The experts believe that using more than one strain could help prevent the bacteria from mutating and becoming resistant to the bacteriophage, as they are being challenged by multiple phages at once. Spencer chose to take a gamble on what seemed like a far-fetched idea: phages, viruses that can destroy bacteria and have a long-if checkered-history as medical treatments. "They not only infect, but kill efficiently", Hatfull says.
Isabelle Carnell-Holdaway was born with cystic fibrosis.
Within weeks, the infection began to recede and her condition began to improve.
Isabelle has cystic fibrosis, a genetic disease that results in frequent infections clogging up the lungs with mucus. "My heart sinks when I see that a [lung transplant] patient has got a wound infection, because I know what the trajectory is going to be", says Spencer, Isabelle's respiratory pediatrician at Great Ormond Street Hospital in London.
"For some patients, that's within a year despite aggressive treatment". But her infection persisted after the transplant, threatening her life. However, she has made significant strides in her recovery and now lives a near-normal life.
Doctors said there was nothing they could do, and that Isabelle had a less than 1% chance of survival.

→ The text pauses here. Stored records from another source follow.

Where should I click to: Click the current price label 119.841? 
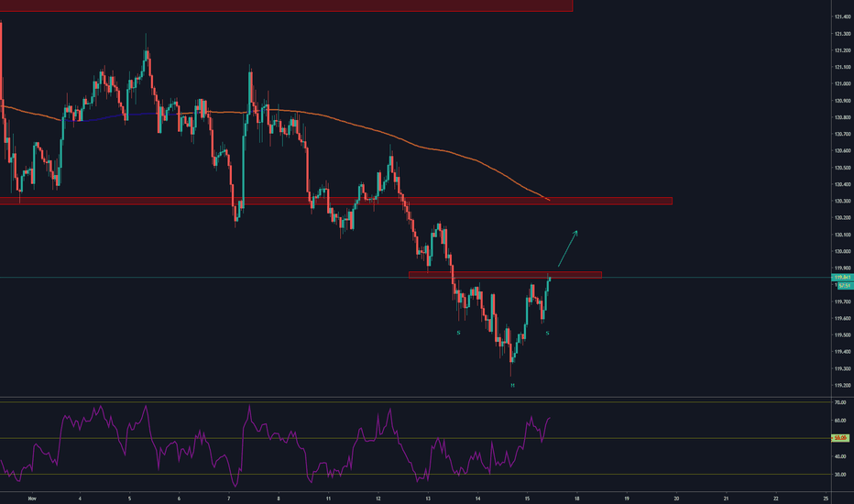pyautogui.click(x=842, y=277)
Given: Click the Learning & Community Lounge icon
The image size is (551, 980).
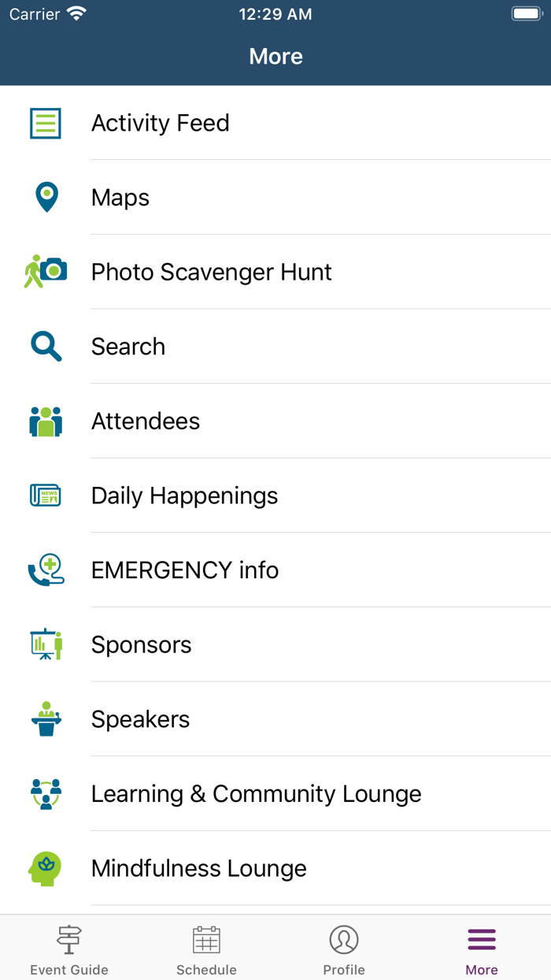Looking at the screenshot, I should tap(45, 793).
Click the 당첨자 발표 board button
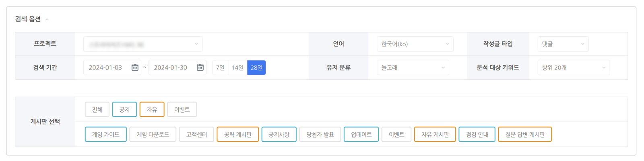Screen dimensions: 644x161 [320, 134]
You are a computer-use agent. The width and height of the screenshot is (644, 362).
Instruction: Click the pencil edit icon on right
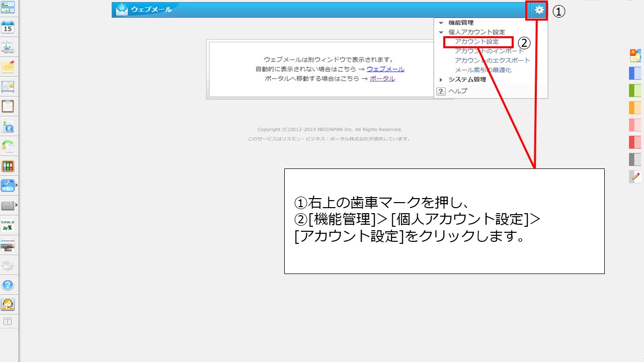click(x=635, y=176)
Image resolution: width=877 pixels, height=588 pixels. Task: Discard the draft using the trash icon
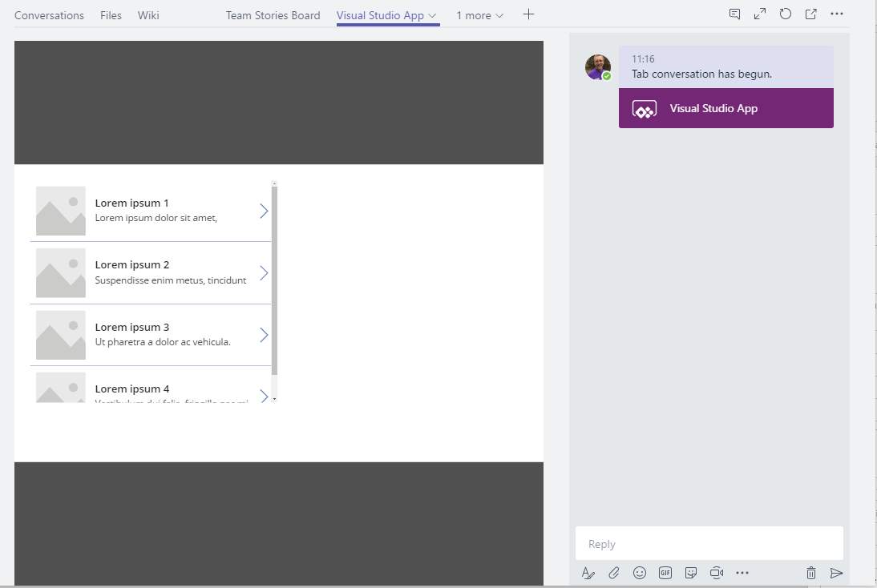point(811,573)
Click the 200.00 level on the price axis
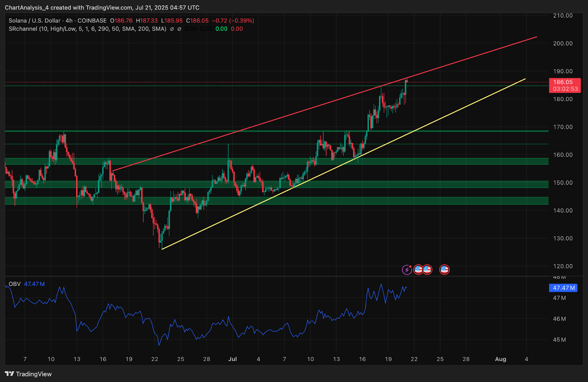This screenshot has height=382, width=588. tap(563, 43)
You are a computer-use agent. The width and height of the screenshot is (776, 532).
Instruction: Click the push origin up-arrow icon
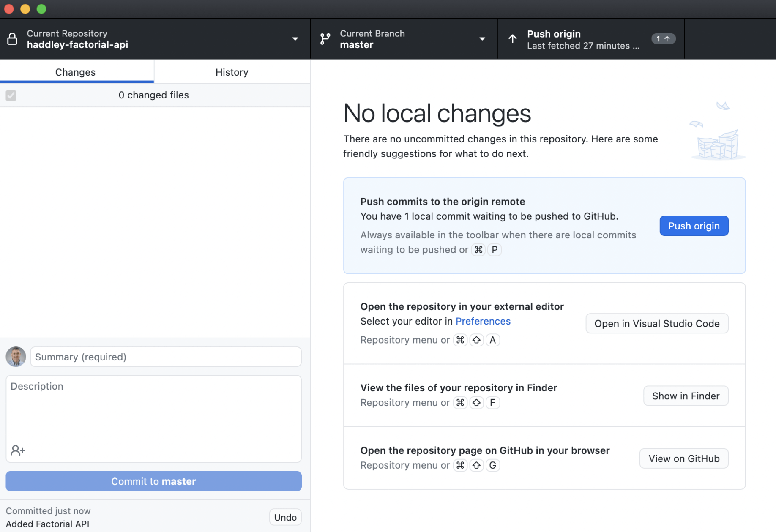pyautogui.click(x=512, y=39)
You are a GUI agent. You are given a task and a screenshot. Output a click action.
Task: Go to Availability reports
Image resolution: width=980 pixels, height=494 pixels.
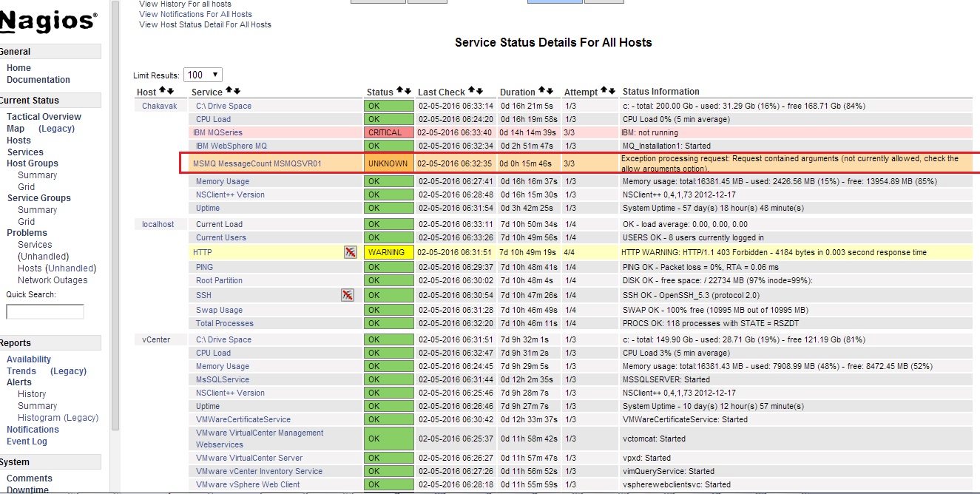tap(29, 359)
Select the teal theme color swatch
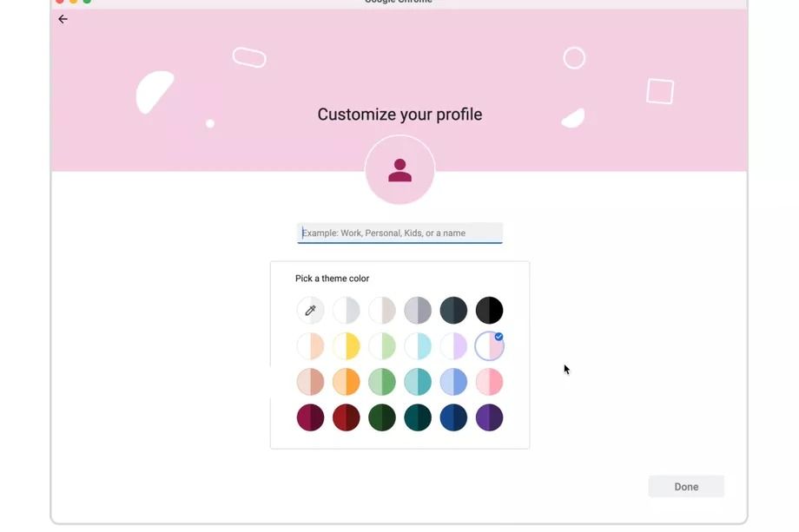 click(x=418, y=382)
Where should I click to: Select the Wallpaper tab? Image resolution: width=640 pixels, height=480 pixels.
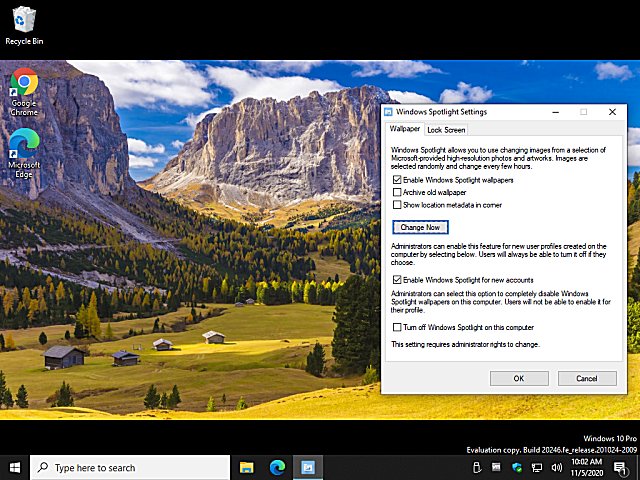tap(405, 129)
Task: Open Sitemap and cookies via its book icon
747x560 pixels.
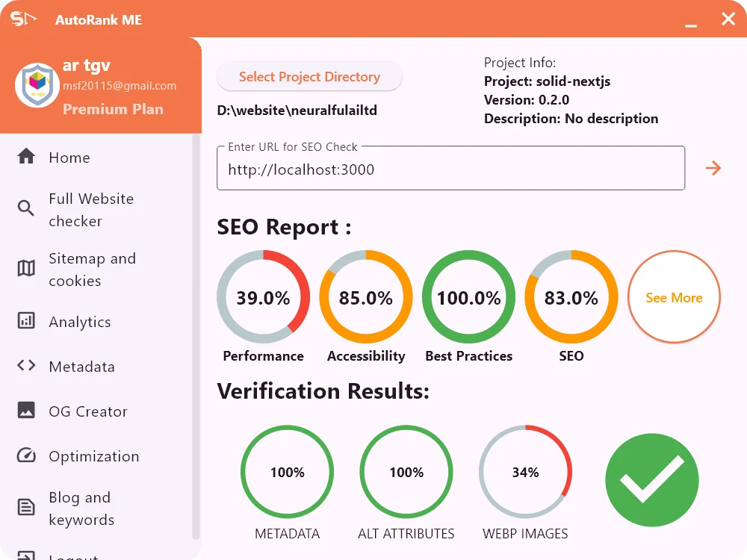Action: click(x=25, y=269)
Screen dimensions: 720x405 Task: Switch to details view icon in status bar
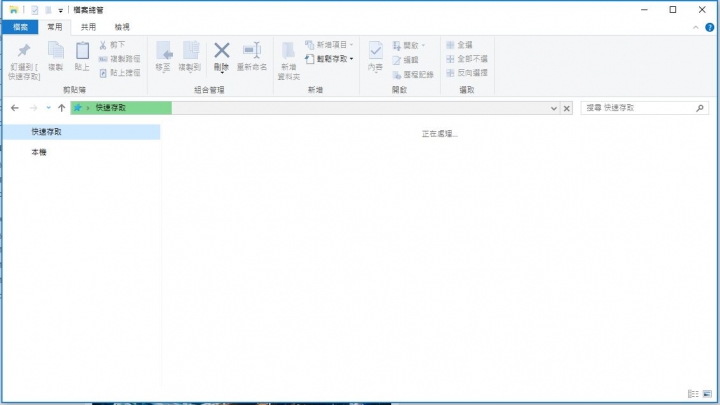pos(693,394)
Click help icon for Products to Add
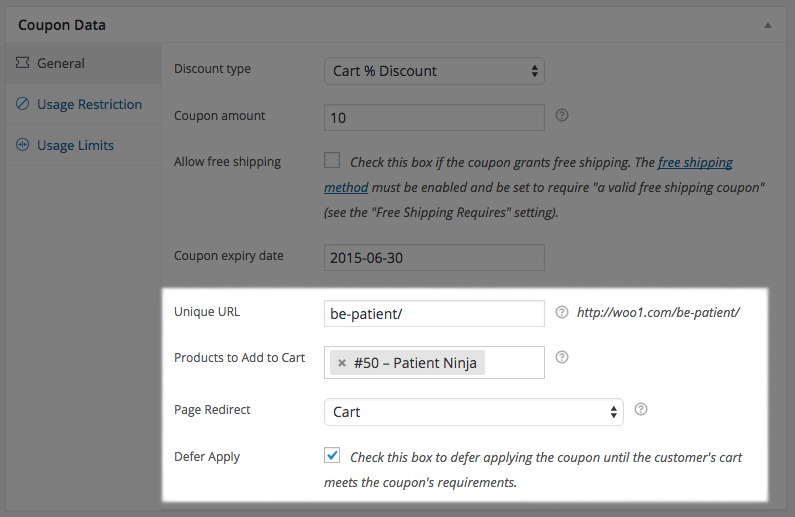This screenshot has width=795, height=517. coord(562,357)
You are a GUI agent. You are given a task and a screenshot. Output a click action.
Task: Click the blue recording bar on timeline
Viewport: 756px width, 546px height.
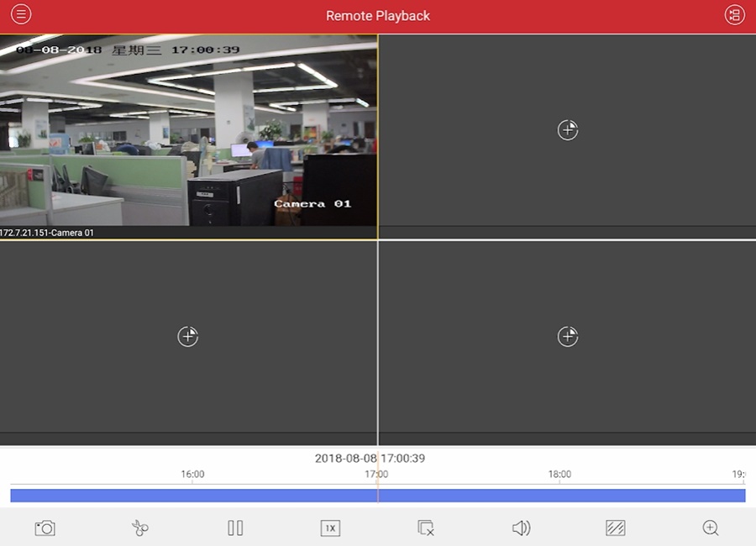[x=252, y=496]
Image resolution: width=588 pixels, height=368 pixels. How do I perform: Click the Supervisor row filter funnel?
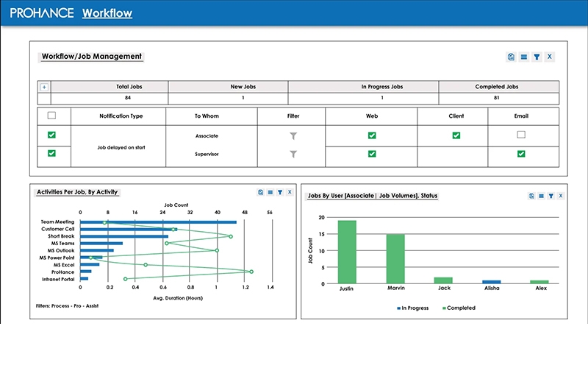point(293,154)
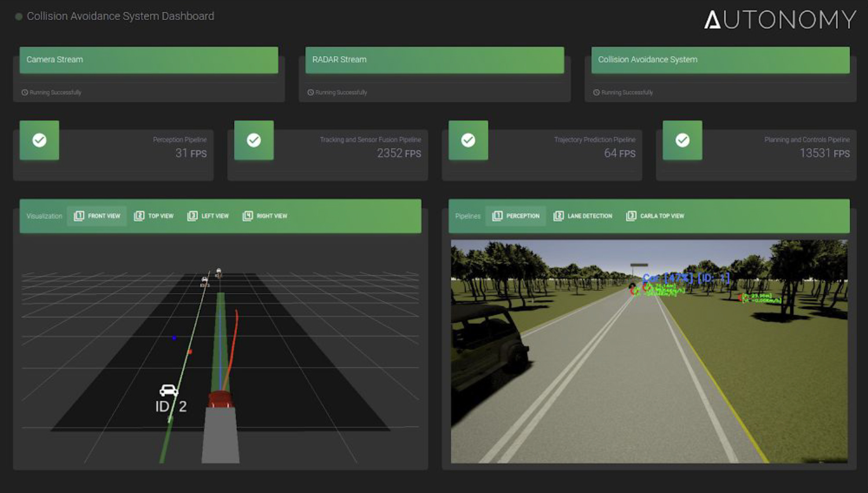This screenshot has height=493, width=868.
Task: Click the Tracking and Sensor Fusion checkmark icon
Action: tap(254, 140)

Mrs Carnell-Holdaway told BBC News: 'When we left hospital, she literally looked like a skeleton with skin on, she was so poorly.
Where did the experimental therapy come from?
A breakthrough: Her consultant at Great Ormond Street Hospital in London worked with a team at the University of Pittsburgh to develop an untested phage therapy.
Professor Graham Hatfull, a microbiologist at the University of Pittsburgh was sent samples of Isabelle's infection along with samples of another infected patient. The team genetically modified these phages to maximize their ability to identify and kill this bacteria before combining them into a treatment cocktail for Isabelle.
The place had become an worldwide repository for phages through a program Hatfull had helped develop in which college students around the world isolate and identify phages, learning about biology while expanding knowledge about these viruses that thrive by the trillions within and around us.
Spencer said that "a big lesion" by Isabelle's liver "disappeared, and then we've seen the wounds on the skin just gradually - gradually - just slowly start to heal".
"For them to be able to just have a little fiddle around with these phages and to be able to make them cure something that is a huge global problem is just absolutely incredible", she says. They also note that her tailor-made cocktail doesn't work against other M. abscessus isolates they have tested.
In June 2018, doctors administered the cocktail to the patient via an IV twice daily with a billion phage particles in every dose. Worse still not even the most robust antibiotics were making an impact, and the two teenagers were placed in palliative care. "We are optimistic that in time it can completely clear the infection", Spencer says.
Dr Spencer told BBC News: "It's fantastic really, but also tinged with sadness when I think of all the patients that did not survive as the treatment was not available in time for them". However, a large-scale roll out is unlikely to happen soon, as the treatment is still in the experimental stages and will need refinement, as well as large clinical trials, to prove that it is safe and effective. But a string of recent successes against antibiotic-resistant bacteria have revived interest in the idea, leading major US universities to launch phage research centers.
Phage therapy dates back a century, but until recently the idea was relegated to fringe medicine in most countries, mainly because of the advent of antibiotics.
Viruses and bacteria are the culprits behind the infectious diseases that plague humans.
But now phage-therapy is having a resurgence due to the rise of superbugs that are resistant to antibiotics.
Professor Hatfull called antibiotics "blunt instruments" and said, "With phages it's the opposite end of the spectrum". He identified one that appeared to be good at killing the bacterium, Mycobacterium abscessus, which was causing the girl's infection. If a phage could do that, the team reasoned, it might able to fight the patients' infections.
After the transplant, this fear became a reality: a bacterial strain similar to TB took hold, colonising her surgical wound, then her liver, until eventually pockets of bacteria known as nodules began pushing through the skin on her arms, legs and buttocks.